§ EXERCISE OBJECTIVE:
Copy out the final stretch of the listing: the line that contains "The width and height of the screenshot is (1025, 875)." and all lines after it, exactly as they appear.

§ MATERIAL SUPPLIED:
____________

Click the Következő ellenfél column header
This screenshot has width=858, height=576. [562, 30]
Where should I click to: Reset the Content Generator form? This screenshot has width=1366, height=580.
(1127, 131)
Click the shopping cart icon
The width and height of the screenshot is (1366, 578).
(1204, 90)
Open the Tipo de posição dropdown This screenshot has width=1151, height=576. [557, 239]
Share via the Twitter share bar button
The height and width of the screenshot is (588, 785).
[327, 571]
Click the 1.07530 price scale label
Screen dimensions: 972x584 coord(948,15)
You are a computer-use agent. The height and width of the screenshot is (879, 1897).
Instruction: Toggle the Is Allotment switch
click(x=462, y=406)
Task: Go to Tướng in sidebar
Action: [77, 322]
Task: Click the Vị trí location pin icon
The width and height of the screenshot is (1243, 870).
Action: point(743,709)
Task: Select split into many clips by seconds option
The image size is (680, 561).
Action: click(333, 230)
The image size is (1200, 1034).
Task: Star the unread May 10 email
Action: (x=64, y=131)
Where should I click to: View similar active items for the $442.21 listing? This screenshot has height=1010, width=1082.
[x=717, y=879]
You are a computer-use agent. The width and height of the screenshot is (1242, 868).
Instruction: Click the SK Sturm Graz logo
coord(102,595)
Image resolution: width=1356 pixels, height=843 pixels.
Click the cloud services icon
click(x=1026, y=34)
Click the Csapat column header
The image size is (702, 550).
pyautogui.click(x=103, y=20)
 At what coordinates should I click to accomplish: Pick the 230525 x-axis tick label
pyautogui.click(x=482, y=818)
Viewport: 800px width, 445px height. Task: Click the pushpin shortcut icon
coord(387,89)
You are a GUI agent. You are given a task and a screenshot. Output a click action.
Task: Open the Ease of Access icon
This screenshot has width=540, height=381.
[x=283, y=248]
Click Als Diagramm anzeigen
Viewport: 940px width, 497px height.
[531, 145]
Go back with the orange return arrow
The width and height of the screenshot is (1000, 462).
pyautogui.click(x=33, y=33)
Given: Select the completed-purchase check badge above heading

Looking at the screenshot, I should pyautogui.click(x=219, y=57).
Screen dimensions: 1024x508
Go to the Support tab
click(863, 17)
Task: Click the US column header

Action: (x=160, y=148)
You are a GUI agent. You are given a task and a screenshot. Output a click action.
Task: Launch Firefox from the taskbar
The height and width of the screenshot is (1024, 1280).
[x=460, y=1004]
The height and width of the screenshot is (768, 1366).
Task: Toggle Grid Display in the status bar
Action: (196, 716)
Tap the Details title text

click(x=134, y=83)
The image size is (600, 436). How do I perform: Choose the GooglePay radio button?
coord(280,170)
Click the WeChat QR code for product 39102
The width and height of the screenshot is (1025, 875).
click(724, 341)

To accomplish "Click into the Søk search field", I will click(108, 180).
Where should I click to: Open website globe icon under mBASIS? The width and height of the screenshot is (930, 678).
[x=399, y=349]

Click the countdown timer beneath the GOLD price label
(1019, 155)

____________

§ OUTPUT FOR THIS TASK:
The width and height of the screenshot is (1025, 875).
click(724, 341)

To accomplish "Click into the Søk search field", I will click(108, 180).
Where should I click to: Open website globe icon under mBASIS? The width and height of the screenshot is (930, 678).
[x=399, y=349]

Click the countdown timer beneath the GOLD price label
(1019, 155)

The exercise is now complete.